Definition of Public Data Set
According to §23-501(g), a Public Data Set is:
A comprehensive collection of interrelated data that is available for inspection by the public in accordance with any provision of law and is maintained on a computer system by, or on behalf of, an agency.
The open data law relies heavily on the New York State Freedom of Information Law to determine what is public (i.e. a Public Data Set) and what is private. The first sentence in the definition of Public Data Set makes two references to FOIL. The term available for inspection is a direct quote from §87(2) of FOIL: “Each agency shall, in accordance with its published rules, make available for public inspection and copying all records…” Likewise, the phrase maintained on a computer system by, or on behalf of, an agency is a reference to the FOIL §86(4) definition of Record as “any information kept, held, filed, produced or reproduced by, with or for an agency…”
Thus, it is convenient to say tabular data subject to FOIL is a Public Data Set for purposes of the open data law. However, there are seven subsequent exceptions to the definition of Public Data Set:
1. any portion of such data set to which an agency may deny access pursuant to the public officers law or any other provision of a federal or state law, rule or regulation or local law;
The Public Officers Law contains FOIL, thus the open data law here explicitly incorporates all fifteen exceptions within FOIL. If data is not subject to public disclosure under FOIL, it is not public data and not publishable under the Open Data Law.
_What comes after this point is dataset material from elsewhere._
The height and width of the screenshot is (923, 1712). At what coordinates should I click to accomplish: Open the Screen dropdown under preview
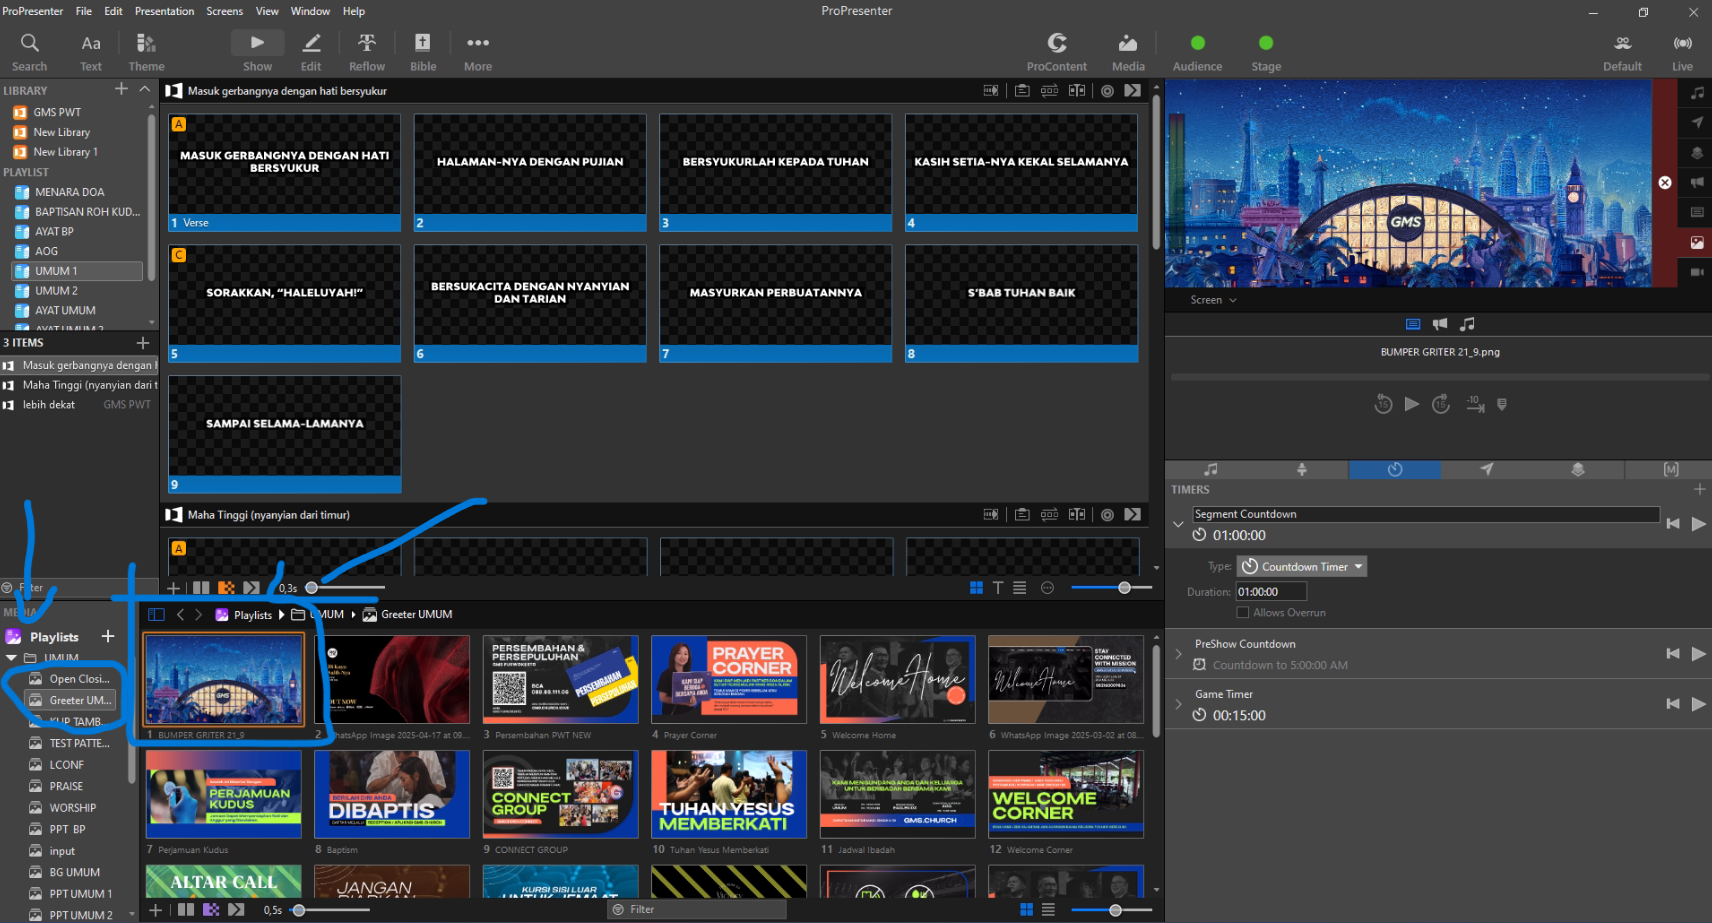pos(1213,300)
2. any data set that contains a significant amount of data to which an agency may deny access pursuant to the public officers law or any other provision of a federal or state law, rule or regulation or local law and where removing such data would impose undue financial or administrative burden;
Whereas FOIL requires an agency to redact the sensitive portions of public records and grant access to the remainder, the open data law here excludes data sets with “significant” amount of redactable data from the definition of Public Data Set. (The definition of “significant” is ambiguous and has not been established through experience.
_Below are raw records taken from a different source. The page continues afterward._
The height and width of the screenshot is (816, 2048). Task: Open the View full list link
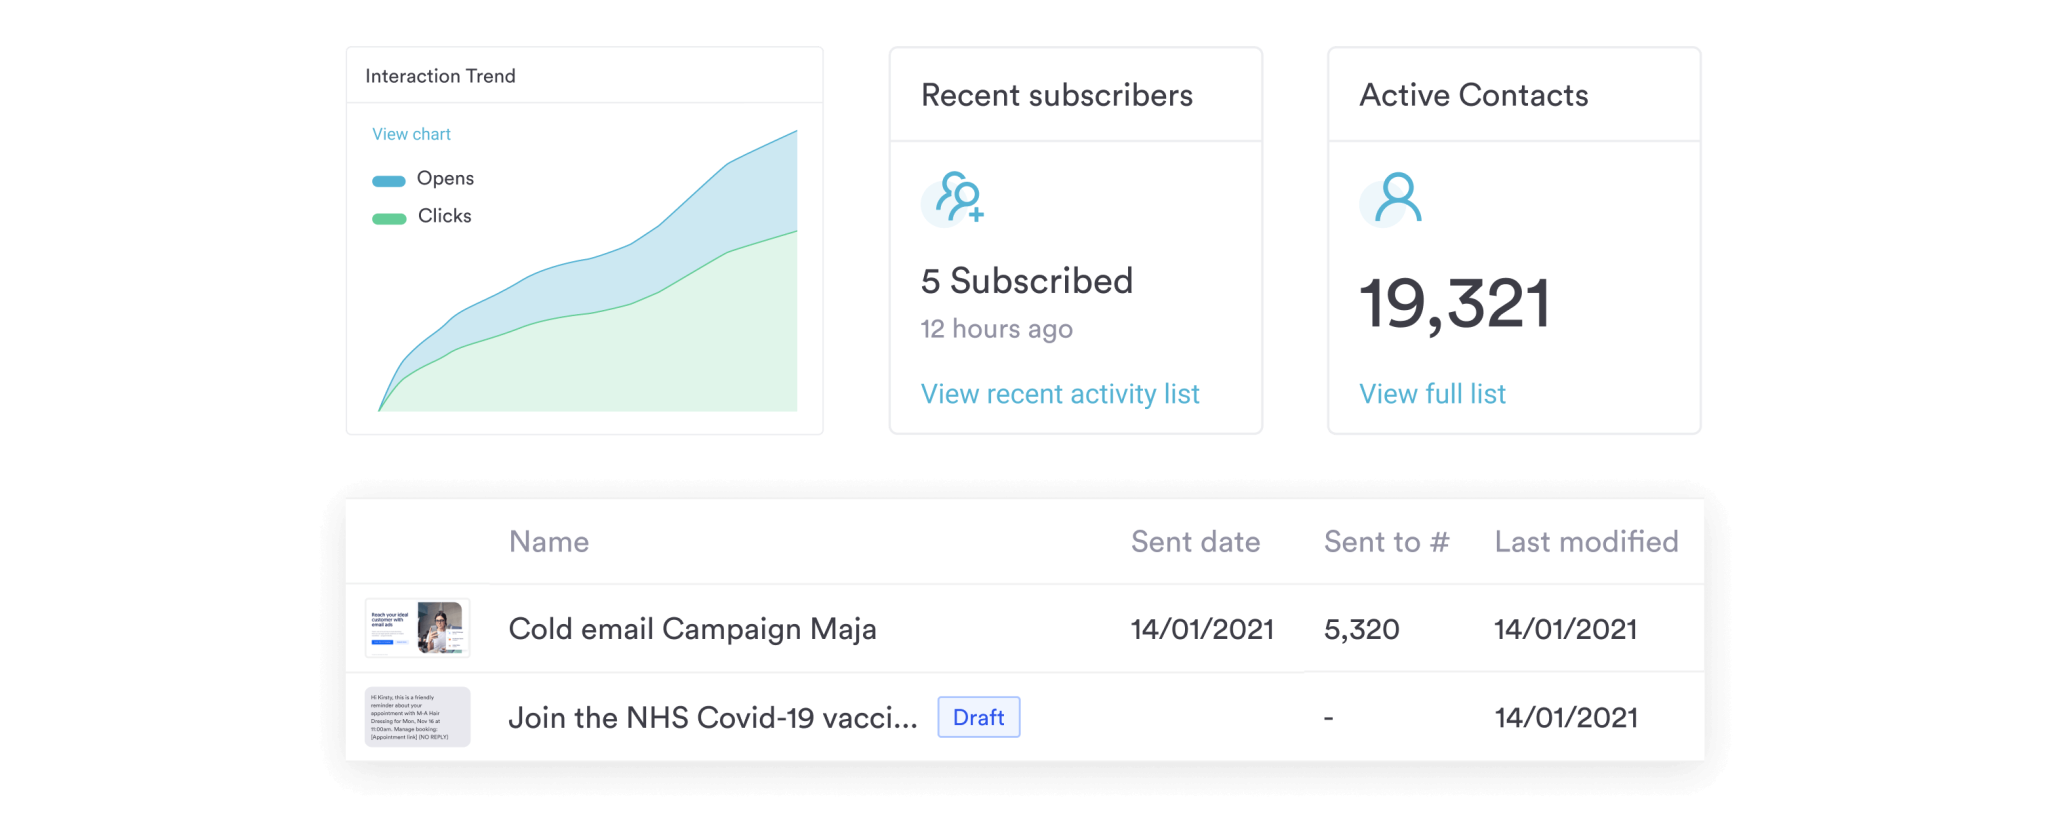tap(1432, 394)
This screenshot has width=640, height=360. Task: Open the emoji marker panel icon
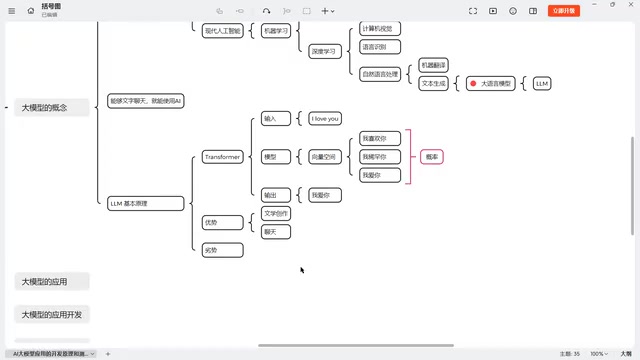513,11
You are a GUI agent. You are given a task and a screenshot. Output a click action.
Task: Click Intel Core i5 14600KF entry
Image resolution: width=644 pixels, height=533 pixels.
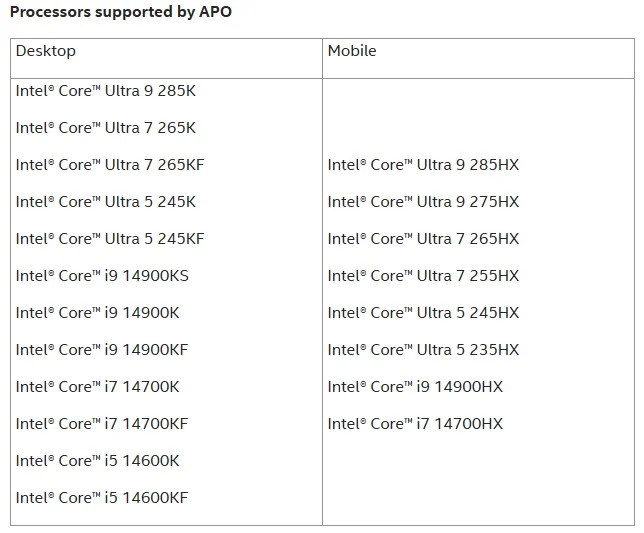pyautogui.click(x=101, y=497)
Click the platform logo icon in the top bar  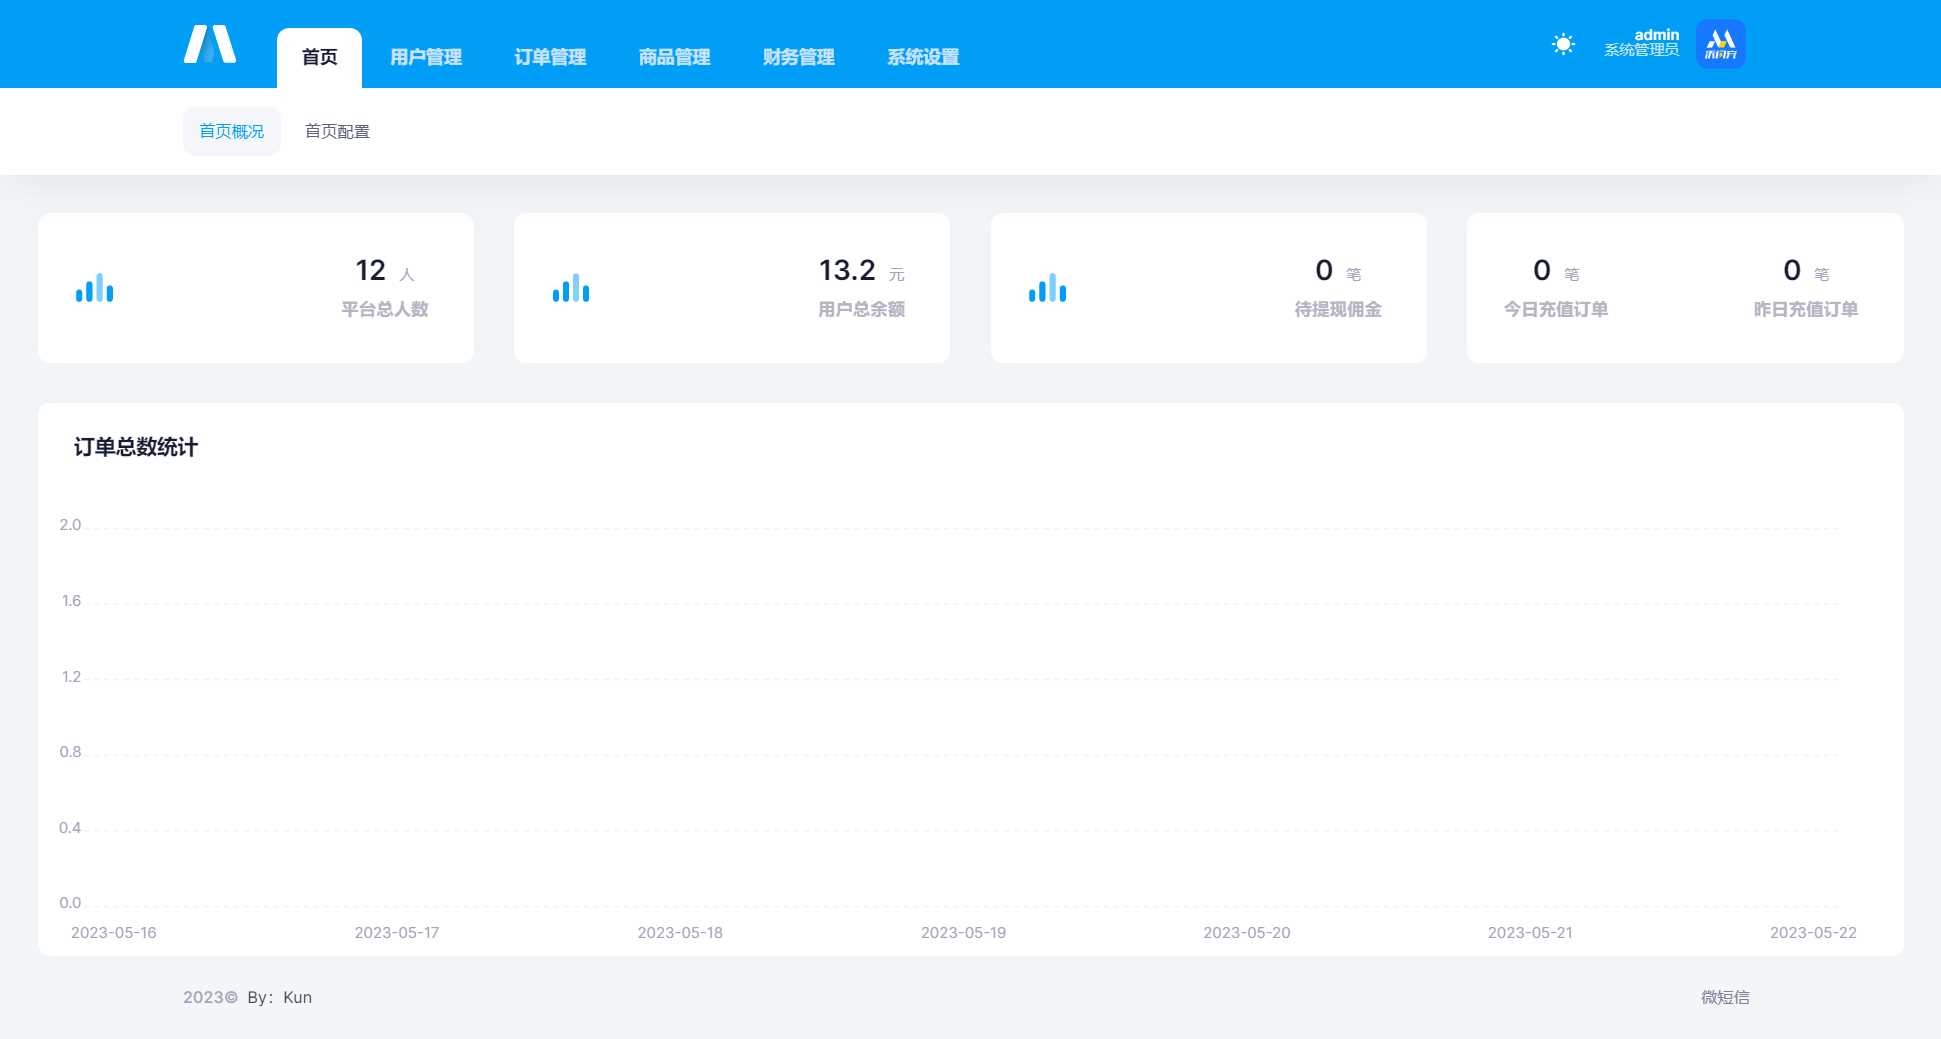(x=211, y=44)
3. data that reflects the internal deliberative process of an agency or agencies, including but not limited to negotiating positions, future procurements, or pending or reasonably anticipated legal or administrative proceedings;
This exception to the open data law is redundant in light of FOIL §87(2)(g), the “interagency” or “deliberative materials” exception. Here, it enumerates a handful of specific cases which are all squarely within the §87(2)(g) exception and would not be subject to disclosure under FOIL.
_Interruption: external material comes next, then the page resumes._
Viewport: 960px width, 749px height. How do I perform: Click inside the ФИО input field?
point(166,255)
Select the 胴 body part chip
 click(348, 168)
4. data stored on an agency-owned personal computing device, or data stored on a portion of a network that has been exclusively assigned to a single agency employee or a single agency owned or controlled computing device;
A version of a data set which only exists on one employee’s computer or corresponding network share is not a Public Data Set. This recognizes that certain agencies like DOT have terrible data hygiene and there are several non-canonical versions of any given data set floating around at once. While Employee A’s slightly tweaked copy of a data set may be FOILable, it is not technically a Public Data Set; this saves agencies the administrative burden of hunting for and publishing idiosyncratic copies of data sets.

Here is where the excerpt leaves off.